→ **EXERCISE BRIEF**: Count the lines of the records below that hold the word "computer", and give only the number.

→ **SUPPLIED MATERIAL**:

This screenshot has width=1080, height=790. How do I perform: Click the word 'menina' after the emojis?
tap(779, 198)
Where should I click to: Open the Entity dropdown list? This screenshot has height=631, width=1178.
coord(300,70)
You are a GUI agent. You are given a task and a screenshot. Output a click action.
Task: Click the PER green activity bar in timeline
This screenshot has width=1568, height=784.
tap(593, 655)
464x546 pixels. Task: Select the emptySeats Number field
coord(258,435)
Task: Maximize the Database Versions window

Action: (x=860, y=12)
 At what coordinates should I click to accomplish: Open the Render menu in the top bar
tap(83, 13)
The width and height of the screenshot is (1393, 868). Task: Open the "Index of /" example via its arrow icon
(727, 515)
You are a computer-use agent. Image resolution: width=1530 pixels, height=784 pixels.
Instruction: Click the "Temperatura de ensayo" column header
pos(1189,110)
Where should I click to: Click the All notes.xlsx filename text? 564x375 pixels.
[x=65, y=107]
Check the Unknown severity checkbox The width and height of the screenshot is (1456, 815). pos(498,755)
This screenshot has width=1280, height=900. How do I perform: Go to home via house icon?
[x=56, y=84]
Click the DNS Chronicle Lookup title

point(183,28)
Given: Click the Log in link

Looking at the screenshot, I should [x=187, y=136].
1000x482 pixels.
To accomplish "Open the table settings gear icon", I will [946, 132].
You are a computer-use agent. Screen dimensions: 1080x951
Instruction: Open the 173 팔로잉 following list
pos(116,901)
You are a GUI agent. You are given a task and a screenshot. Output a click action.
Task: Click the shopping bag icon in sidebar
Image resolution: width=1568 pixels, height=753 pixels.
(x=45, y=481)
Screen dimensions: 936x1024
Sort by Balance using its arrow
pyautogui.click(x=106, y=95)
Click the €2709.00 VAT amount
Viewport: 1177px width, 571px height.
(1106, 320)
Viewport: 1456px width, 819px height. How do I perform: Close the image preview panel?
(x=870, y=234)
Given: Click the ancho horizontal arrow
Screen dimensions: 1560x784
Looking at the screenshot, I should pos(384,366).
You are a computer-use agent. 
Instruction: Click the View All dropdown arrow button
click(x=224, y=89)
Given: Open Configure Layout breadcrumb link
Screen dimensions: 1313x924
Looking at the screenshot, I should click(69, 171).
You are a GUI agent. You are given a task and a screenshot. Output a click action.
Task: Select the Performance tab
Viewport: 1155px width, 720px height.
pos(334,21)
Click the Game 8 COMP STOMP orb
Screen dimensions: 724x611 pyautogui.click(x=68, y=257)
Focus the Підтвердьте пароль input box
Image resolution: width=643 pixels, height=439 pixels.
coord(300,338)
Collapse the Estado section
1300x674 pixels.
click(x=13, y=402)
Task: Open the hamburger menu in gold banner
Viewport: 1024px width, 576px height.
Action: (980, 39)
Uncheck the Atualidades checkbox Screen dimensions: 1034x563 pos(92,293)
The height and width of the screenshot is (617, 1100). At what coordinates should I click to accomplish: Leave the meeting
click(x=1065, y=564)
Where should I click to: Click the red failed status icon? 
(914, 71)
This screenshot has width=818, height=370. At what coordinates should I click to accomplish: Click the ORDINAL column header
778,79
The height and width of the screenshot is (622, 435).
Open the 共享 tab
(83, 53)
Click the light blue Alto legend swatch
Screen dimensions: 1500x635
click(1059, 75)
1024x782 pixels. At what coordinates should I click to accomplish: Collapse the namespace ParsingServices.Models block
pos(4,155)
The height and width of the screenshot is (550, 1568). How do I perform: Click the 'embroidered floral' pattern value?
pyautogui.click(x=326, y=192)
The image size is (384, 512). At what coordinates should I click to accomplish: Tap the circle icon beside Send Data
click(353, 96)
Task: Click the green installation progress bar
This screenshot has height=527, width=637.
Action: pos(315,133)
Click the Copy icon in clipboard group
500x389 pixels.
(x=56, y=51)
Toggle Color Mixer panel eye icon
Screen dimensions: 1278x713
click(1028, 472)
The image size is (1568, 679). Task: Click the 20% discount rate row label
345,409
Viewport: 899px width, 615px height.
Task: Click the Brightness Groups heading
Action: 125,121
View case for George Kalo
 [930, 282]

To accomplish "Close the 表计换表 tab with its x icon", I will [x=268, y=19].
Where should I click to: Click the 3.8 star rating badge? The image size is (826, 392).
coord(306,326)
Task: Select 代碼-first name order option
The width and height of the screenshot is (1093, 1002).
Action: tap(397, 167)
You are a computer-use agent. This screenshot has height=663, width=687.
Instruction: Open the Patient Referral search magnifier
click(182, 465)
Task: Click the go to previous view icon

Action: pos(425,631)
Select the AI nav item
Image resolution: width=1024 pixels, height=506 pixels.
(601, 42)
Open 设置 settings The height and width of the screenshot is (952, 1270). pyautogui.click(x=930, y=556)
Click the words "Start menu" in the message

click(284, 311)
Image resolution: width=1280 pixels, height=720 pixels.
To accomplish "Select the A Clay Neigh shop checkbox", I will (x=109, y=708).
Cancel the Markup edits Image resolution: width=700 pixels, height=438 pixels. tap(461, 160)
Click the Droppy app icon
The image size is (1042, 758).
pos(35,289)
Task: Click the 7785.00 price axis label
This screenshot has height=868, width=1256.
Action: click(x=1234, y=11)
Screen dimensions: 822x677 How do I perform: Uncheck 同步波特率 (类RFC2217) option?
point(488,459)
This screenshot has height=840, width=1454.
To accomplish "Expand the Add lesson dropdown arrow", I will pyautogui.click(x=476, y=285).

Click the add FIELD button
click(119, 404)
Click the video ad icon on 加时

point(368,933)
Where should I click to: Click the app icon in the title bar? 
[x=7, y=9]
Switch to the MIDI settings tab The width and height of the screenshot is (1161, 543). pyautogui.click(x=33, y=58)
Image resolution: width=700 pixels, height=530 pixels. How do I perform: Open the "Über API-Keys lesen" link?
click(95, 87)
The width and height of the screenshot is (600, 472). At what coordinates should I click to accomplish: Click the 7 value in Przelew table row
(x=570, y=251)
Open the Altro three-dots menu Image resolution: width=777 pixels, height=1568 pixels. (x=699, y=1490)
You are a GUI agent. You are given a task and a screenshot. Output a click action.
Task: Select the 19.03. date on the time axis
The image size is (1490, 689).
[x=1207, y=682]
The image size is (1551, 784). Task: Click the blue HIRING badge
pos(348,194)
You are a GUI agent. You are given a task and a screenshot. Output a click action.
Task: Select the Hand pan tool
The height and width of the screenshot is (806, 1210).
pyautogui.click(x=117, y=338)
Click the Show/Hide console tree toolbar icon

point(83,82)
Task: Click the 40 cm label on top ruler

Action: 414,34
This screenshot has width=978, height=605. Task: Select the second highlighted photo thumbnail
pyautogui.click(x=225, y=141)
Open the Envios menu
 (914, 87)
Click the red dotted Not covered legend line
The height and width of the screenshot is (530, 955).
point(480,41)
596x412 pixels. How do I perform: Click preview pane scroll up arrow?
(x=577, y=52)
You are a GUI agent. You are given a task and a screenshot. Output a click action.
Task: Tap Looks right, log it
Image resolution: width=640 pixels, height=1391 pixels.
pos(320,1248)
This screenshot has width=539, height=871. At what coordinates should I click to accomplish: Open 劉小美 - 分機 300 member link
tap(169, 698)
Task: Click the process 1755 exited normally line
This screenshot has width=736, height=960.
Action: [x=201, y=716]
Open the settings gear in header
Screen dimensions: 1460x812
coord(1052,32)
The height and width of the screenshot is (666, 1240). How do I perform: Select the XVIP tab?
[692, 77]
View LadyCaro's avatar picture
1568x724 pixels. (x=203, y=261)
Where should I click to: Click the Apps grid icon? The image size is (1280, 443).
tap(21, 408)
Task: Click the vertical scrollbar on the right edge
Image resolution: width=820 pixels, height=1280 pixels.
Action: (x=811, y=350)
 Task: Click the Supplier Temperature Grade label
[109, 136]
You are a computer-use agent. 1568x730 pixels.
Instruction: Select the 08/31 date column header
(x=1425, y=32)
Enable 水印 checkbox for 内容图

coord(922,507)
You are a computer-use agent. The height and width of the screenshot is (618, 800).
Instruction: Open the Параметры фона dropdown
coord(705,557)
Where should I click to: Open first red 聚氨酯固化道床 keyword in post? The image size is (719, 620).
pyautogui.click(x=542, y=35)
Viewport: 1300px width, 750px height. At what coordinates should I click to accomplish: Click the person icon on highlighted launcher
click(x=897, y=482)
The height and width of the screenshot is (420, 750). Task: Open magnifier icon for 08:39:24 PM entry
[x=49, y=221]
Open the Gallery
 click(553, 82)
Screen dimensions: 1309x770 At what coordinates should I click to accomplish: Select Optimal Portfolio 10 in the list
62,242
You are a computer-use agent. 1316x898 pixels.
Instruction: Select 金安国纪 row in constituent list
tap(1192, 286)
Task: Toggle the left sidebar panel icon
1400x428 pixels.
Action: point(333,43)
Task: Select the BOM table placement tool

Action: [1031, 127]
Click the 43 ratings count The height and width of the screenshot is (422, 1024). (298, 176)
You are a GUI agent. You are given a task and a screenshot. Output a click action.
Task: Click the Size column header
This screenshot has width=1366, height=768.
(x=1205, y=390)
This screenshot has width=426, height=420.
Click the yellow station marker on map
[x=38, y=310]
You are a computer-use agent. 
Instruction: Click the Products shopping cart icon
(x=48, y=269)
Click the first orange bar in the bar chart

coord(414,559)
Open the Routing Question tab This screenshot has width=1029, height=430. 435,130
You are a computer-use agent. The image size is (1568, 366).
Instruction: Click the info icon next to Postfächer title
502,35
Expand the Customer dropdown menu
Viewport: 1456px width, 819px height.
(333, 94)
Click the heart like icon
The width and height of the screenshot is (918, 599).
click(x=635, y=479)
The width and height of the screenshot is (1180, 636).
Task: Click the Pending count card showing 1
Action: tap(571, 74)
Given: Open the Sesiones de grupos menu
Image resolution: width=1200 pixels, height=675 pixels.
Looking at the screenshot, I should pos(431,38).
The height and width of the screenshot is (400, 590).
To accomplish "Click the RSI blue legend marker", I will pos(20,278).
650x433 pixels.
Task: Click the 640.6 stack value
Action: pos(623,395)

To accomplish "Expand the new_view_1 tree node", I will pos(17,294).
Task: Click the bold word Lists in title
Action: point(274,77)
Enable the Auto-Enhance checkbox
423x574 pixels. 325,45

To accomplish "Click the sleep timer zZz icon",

→ **RESPONSE TO THIS TASK**: 9